U.S. review on Keystone pipeline permitting out soon
WASHINGTON (Reuters) - A U.S. "special review" of the State Department's handling of permitting for the Canada-to-Texas Keystone XL oil pipeline is nearly complete and will likely be released in coming weeks, a federal government source said on Thursday.
The timing could mean the results of the review by the State Department's internal watchdog are made public before President Barack Obama is slated to decide whether to allow a permit for the $7 billion project, or rule it not in the national interest.
"They've completed their initial work and hope to have a final report out soon," the source said, indicating the goal is for the review to be out in weeks, rather than months.
When Harold Geisel, the State Department's deputy inspector general, launched the review in November, he refused to put a timing on the release of it. The review was requested by members of Congress.

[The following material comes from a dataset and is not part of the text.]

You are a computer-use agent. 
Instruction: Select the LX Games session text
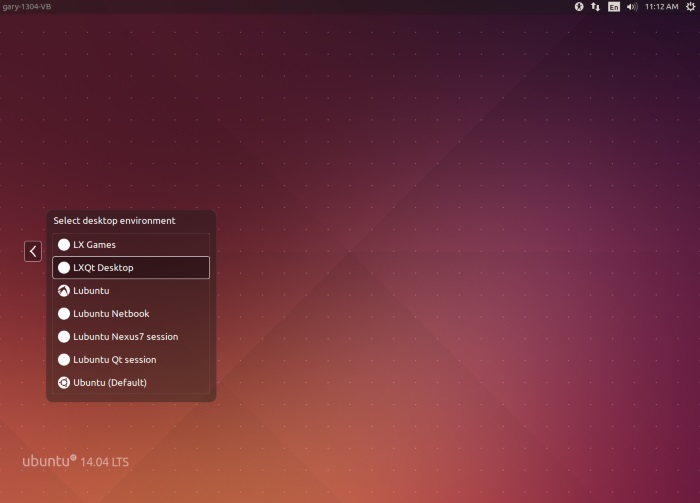(x=95, y=245)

Senator Bernie Sanders, an independent and one of the Senate's most liberal members, and 13 Democratic lawmakers had asked President Barack Obama to delay a decision on the pipeline until the inspector general investigated alleged conflicts of interest over TransCanada Corp's project.
Sanders and other opponents of the line, which would carry 700,000 barrels per day or more of petroleum from Canada's oil sands, had expressed concern that Cardno Entrix, a company the State Department hired to conduct environmental impact statements on the pipeline, had financial ties to TransCanada.

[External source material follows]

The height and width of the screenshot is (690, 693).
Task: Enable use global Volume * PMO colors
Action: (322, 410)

Environmentalists also complained that Paul Elliott, a lobbyist for TransCanada, was too close to the State Department, a charge the agency has rejected.
TransCanada has said it has never had a direct relationship with Cardno and that Elliott never did anything illegal.
Cardno Entrix has said the State Department had forbidden anyone on the company from commenting on the issue.
The source said the special review should not take much longer because it was "very specific in scope" and not open-ended unlike other reports the office undertakes.
After the lawmakers asked for the review, Obama delayed a decision on the line until after the election in November.
Since then, Congressional supporters of the line included language in the payroll tax extension law that forces Obama by February 21 to allow the pipeline to be built, or to determine the project is not in the country's interest.
The source said the inspector general's special review would first be sent to the State Department. A day later it would go the lawmakers who asked for it, and a day after that to the public.